The shutdown of the plant, which makes cordless power tools and household products, will begin this fall and be finished by the middle of 1996, according to Barbara Lucas, a spokeswoman for the Towson-based power tool and appliance manufacturer. The plant's production will be shifted to factories in Easton, Fayetteville, N.C., and Asheboro, N.C.
While exact figures have not been determined, as many as 100 new jobs could be added to the Eastern Shore plant as a result, Ms. Lucas said.
"It will be very gradual and phased in over the next year. It's not an immediate thing," she said.
Ms. Lucas said the Tarboro plant was chosen for closing because it assembles parts made at other plants rather than making key components like electric motors.
"From a logistical point of view, it makes sense to combine assembly operations where we already have core manufacturing going on," she said.
Employment at the Easton plant, which makes power tools and lawn and garden equipment, has increased steadily in the last several years. It currently employs 1,116 permanent and temporary workers, up from 801 in 1991, according to Carolyn DelBello, human resources manager for the company's North American Power Tools division.
Besides the Easton plant, the Fortune 500 company also employs 1,000 people at its Towson headquarters and 900 in Hampstead, where power tool accessories are packaged. The closing of the Tarboro plant, which is near Raleigh, is part of a $100 million cost-cutting effort started last year.
Already plants in Germany and South Carolina have been closed and factories in Sweden and Singapore are being cut back or converted to other uses.
A Raleigh distribution center, with 60 jobs, also was closed last year after the company opened an 800,000-square-foot distribution facility in Fort Mill, S.C. Distribution workers in Hampstead also were affected, but they were transferred to other jobs, Ms.
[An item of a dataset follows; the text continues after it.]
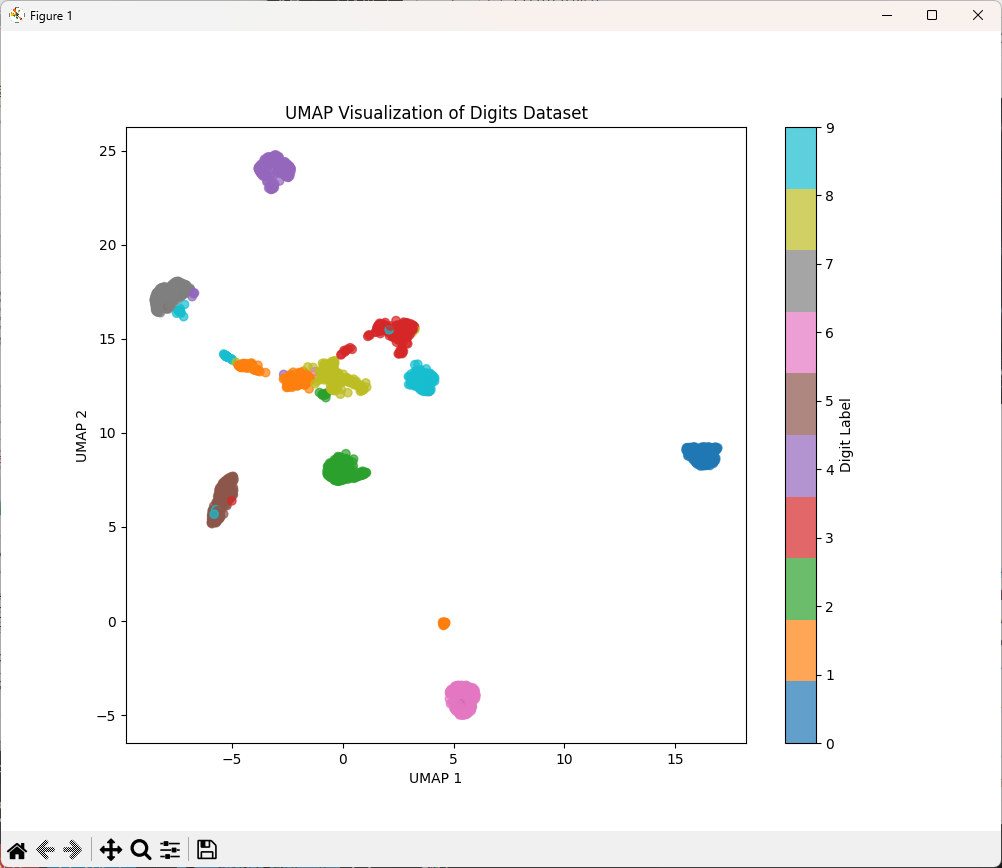The width and height of the screenshot is (1002, 868).
Task: Click the isolated blue cluster on the right
Action: click(x=702, y=455)
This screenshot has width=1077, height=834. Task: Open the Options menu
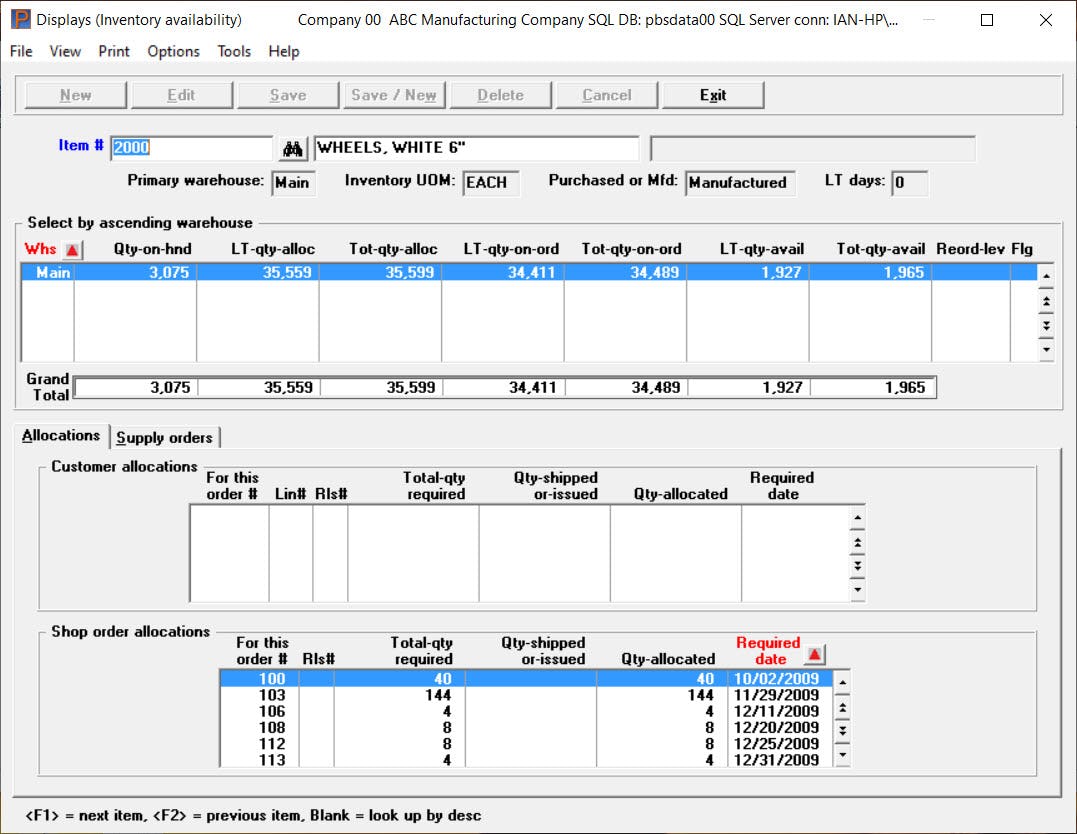click(172, 51)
Lucas said.
The cost-cutting efforts, along with increasing manufacturing efficiency, helped boost B&D;'s annual profits to $127.4 million last year, 33.8 percent higher than the previous year excluding a special charge for accounting changes.
The company's stock, which has been in the doldrums for the last decade, has taken off in recent months. Yesterday it closed at $26.50 a share, down 25 cents from Tuesday's close, which was a 52-week high.